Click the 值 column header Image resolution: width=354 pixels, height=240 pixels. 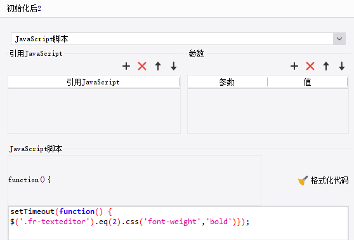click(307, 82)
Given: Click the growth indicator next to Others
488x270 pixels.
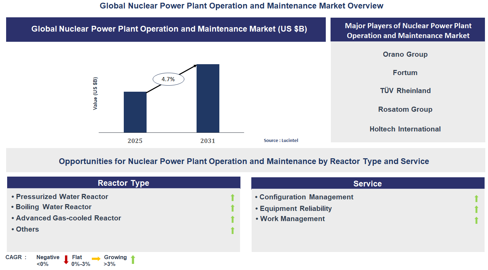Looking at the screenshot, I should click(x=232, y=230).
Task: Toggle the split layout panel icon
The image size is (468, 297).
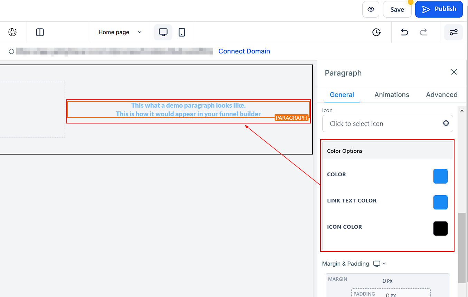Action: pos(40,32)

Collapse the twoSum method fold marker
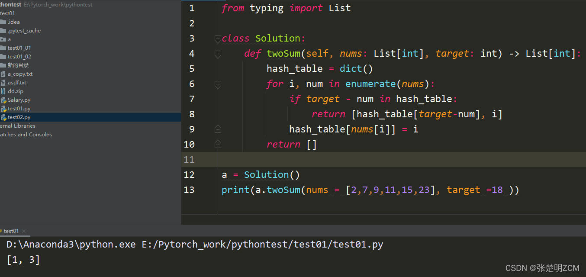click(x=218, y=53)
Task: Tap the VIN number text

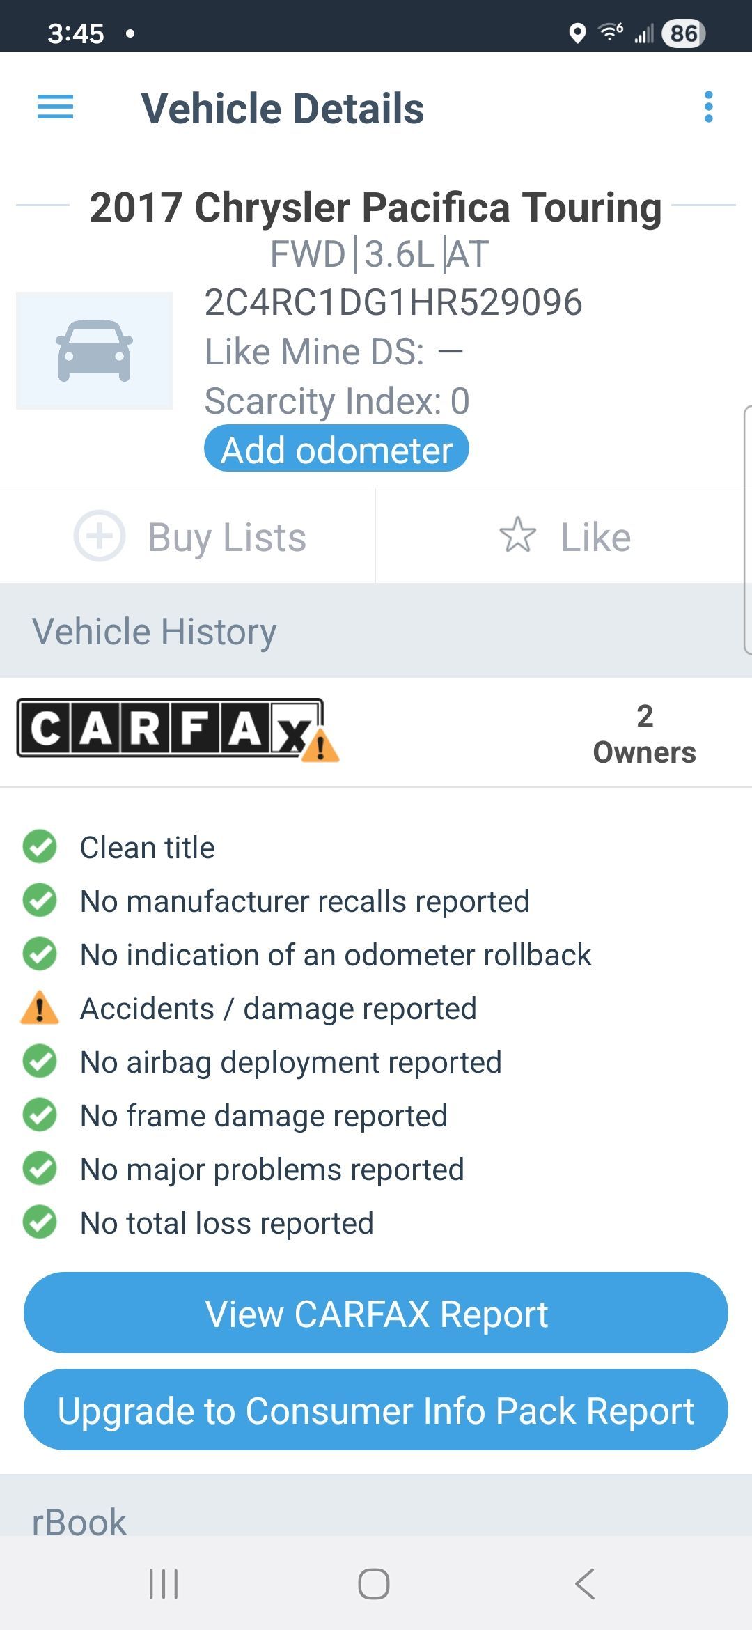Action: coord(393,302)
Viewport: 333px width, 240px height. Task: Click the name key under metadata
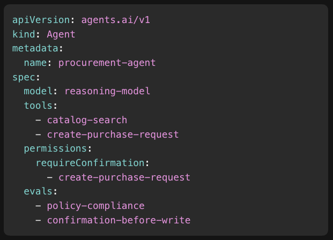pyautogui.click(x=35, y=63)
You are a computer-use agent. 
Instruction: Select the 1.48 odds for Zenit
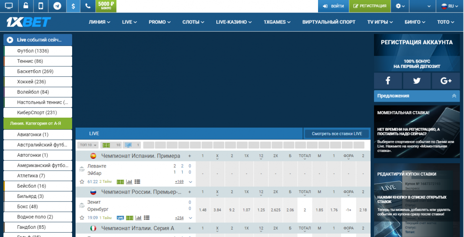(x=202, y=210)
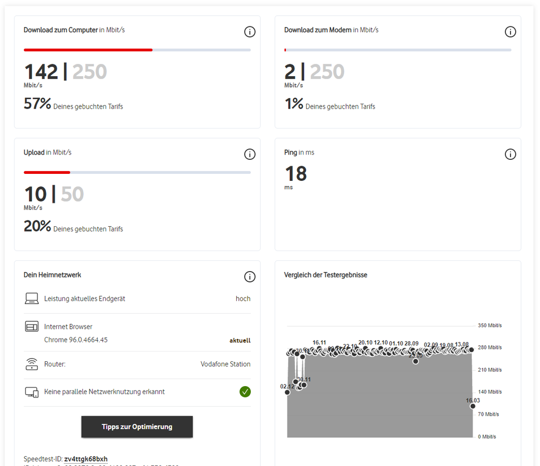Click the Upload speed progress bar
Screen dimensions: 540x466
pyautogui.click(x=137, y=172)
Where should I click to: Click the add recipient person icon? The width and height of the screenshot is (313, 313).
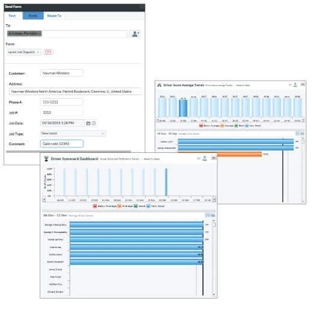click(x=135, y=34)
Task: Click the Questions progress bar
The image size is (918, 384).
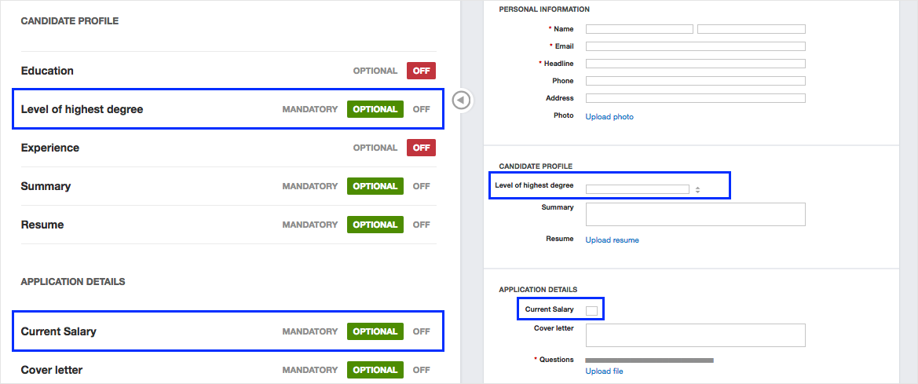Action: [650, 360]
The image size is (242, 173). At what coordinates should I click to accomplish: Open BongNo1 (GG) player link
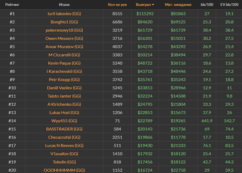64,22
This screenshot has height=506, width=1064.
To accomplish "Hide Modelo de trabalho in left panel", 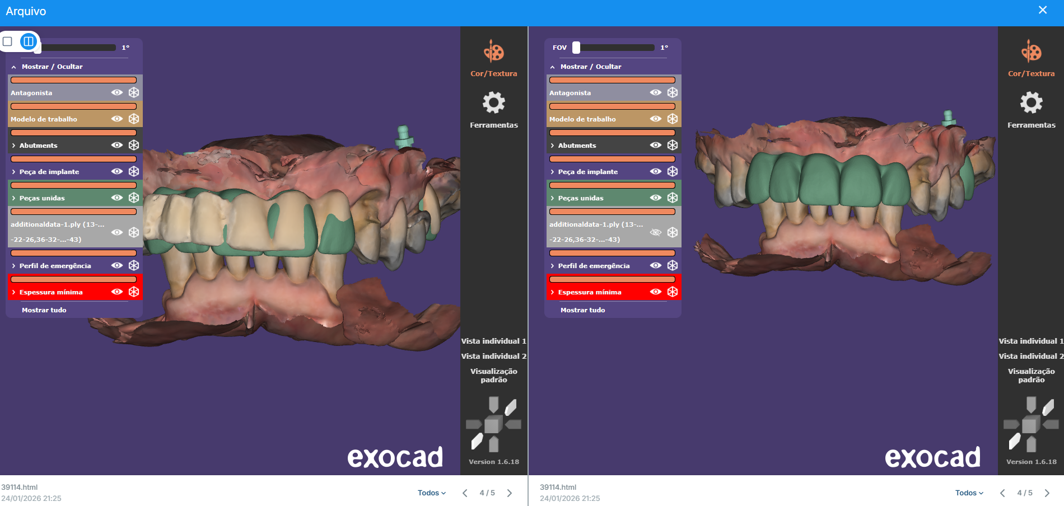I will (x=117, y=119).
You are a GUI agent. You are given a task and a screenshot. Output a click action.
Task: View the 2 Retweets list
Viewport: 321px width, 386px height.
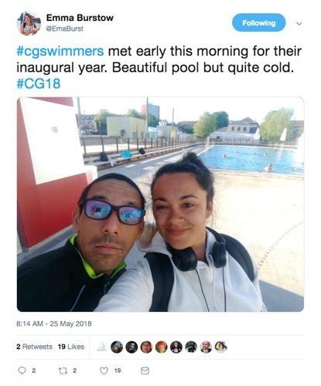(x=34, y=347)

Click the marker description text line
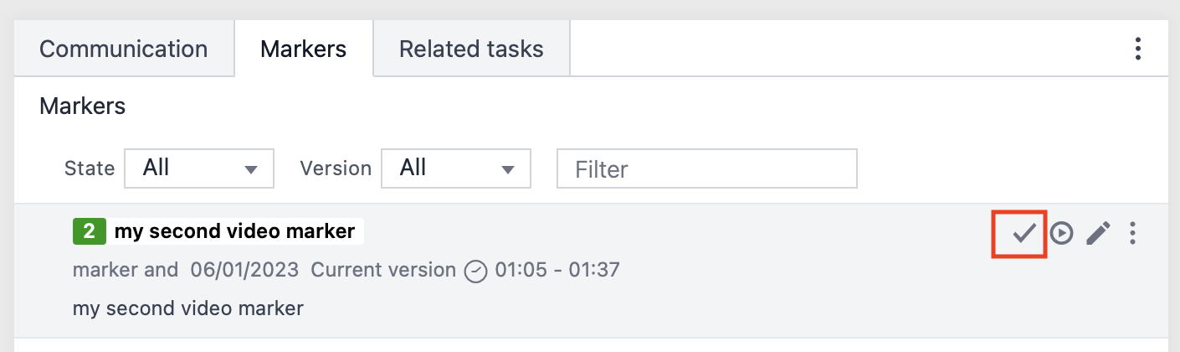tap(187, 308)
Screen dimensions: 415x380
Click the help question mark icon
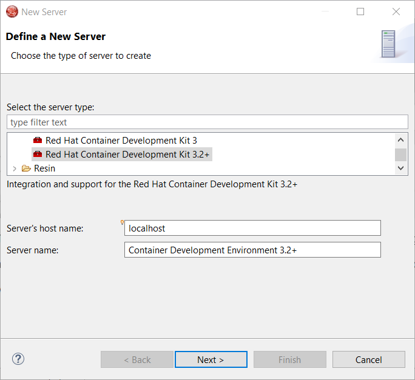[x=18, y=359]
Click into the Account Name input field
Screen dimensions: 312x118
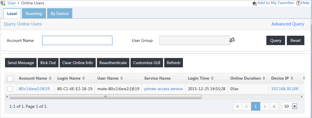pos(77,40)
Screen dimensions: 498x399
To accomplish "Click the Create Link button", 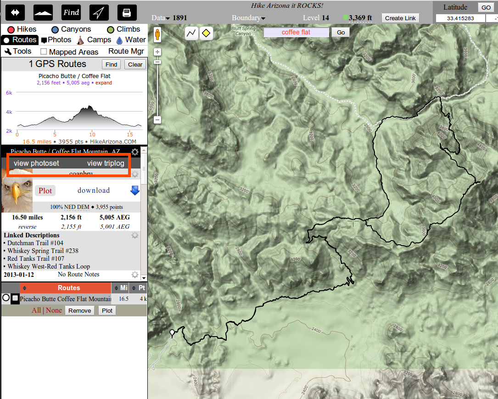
···
Starting with the line that contains "Click the marker description text line", give the lines again exactly as they appear through the last line of the data, pictures excluded.

SOLUTION>
Click the marker description text line
tap(187, 308)
Screen dimensions: 415x380
Click the help question mark icon
[x=18, y=359]
Click into the Account Name input field
Screen dimensions: 312x118
pos(77,40)
Screen dimensions: 498x399
To accomplish "Click the Create Link button", 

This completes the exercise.